A vantagem de estar morto

Hoje, mais uma reportagem sobre as péssimas condições de vida na Venezuela.

No entanto, ontem, uma pequena nota nos trouxe a informação de que Chávez ainda tem 56% de aprovação pelo povo venezuelano, muito mais do que qualquer outro líder atual. Como se explica? Fácil: Chávez está morto.

Poucos se lembram, mas no último dia 5 de março completaram-se 10 anos da morte do comandante. Chávez saiu prematuramente do mundo da luta política para o plano dos mitos. Sua morte foi anterior à debacle dos preços do petróleo, que acabou com a fonte do bem-estar para todos os venezuelanos. Sobrou uma carcaça oca de economia, que os abutres do regime disputam sofregamente.

Na mesma pesquisa, Maduro aparece com apenas 22% de aprovação. Poderíamos questionar como Maduro consegue se reeleger com tão reduzida taxa de aprovação. A resposta, além da conhecida falta de lisura nas eleições, pode ser encontrada em uma pesquisa de um ano atrás, feita pelo mesmo instituto. Naquela pesquisa, Maduro também aparecia com uma avaliação péssima, mas não significativamente pior do que a de outros políticos venezuelanos de oposição. Ou seja, a situação é tão ruim, que basta estar vivo para ser mal avaliado. Chávez leva uma grande vantagem sobre seus concorrentes: está morto.

A cerca de 3 meses de sua morte, já em estado terminal, o ditador venezuelano disse: “Chávez não é um ser humano somente. Chávez é um grande coletivo. Chávez é o coração do povo, e o povo está no coração de Chávez”. Quem não se lembra das palavras de Lula em seu discurso no dia de sua prisão, em São Bernardo, também em terceira pessoa? “Eu não sou mais um ser humano. Eu sou uma ideia, misturada com as ideias de vocês”. Lula proferiu essas palavras às vésperas de sua morte política.

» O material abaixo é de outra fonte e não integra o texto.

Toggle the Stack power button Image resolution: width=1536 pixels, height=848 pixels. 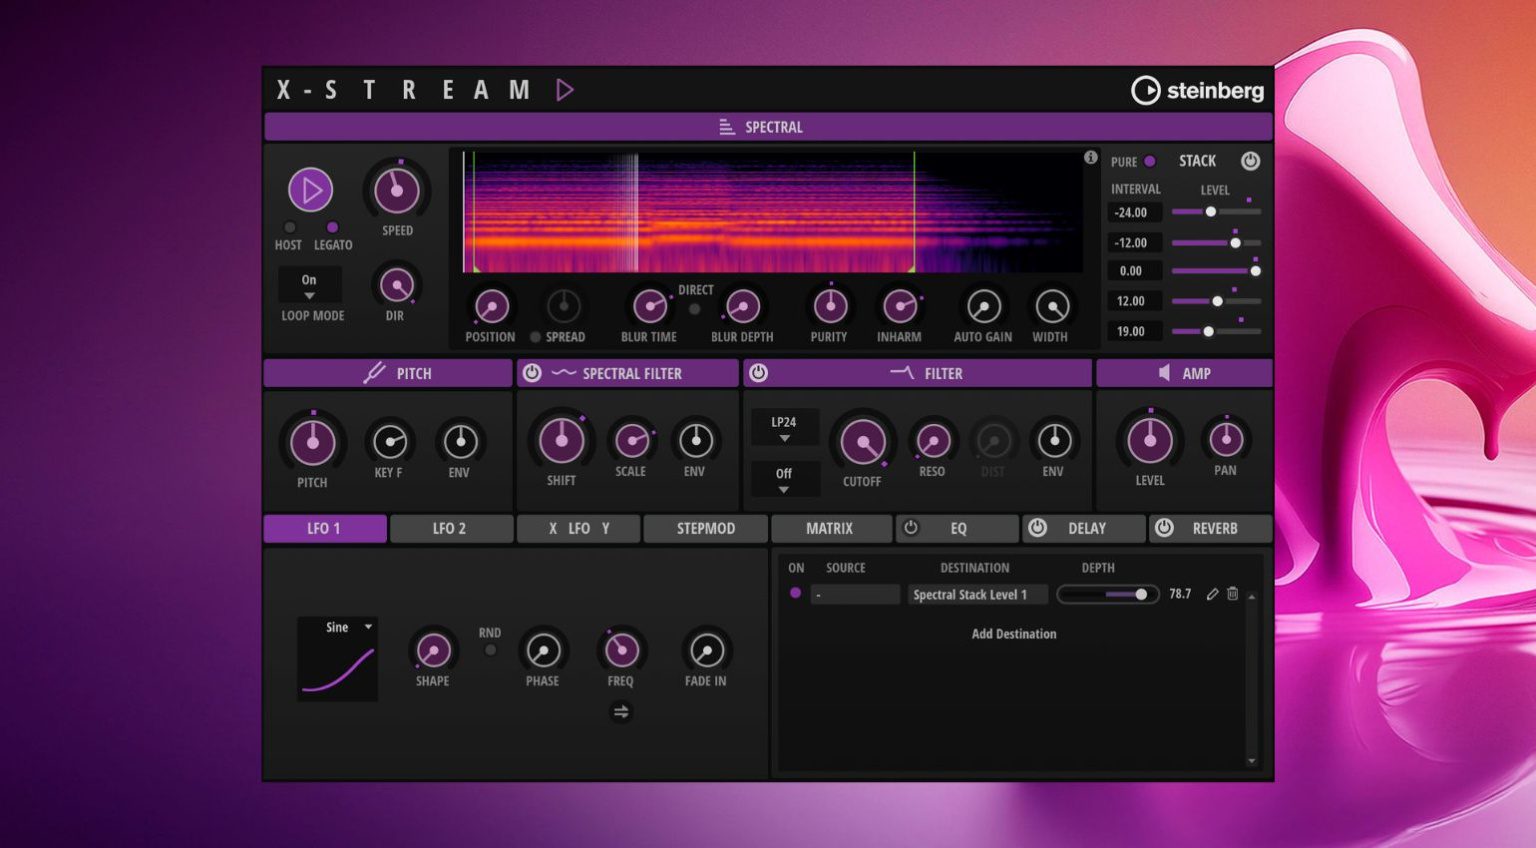tap(1250, 161)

A vantagem de Chávez, como dissemos, é estar morto. Lula, por outro lado, ressuscitou, como afirmou a um mesmerizado Reinaldo Azevedo. Portanto, voltou ao mundo dos vivos, e isso faz toda a diferença. Chávez, assim como Lula, navegou o grande ciclo das commodities da primeira década do século, e morreu antes de ver o seu castelo de cartas ruir. Lula saiu da presidência como uma quase unanimidade. Se tivesse acompanhado seu companheiro venezuelano em sua viagem ao além, teríamos hoje um mito lulista imbatível. Mas Lula voltou do mundo dos mortos, e terá que lidar com a realidade dos recursos escassos e da falta de margem de manobra. Aquela mesma realidade que faz com que todos os políticos sejam mal avaliados. Nesse mundo, é bem mais difícil a construção de mitos. A longevidade de Lula, afinal, talvez seja uma benção para o país.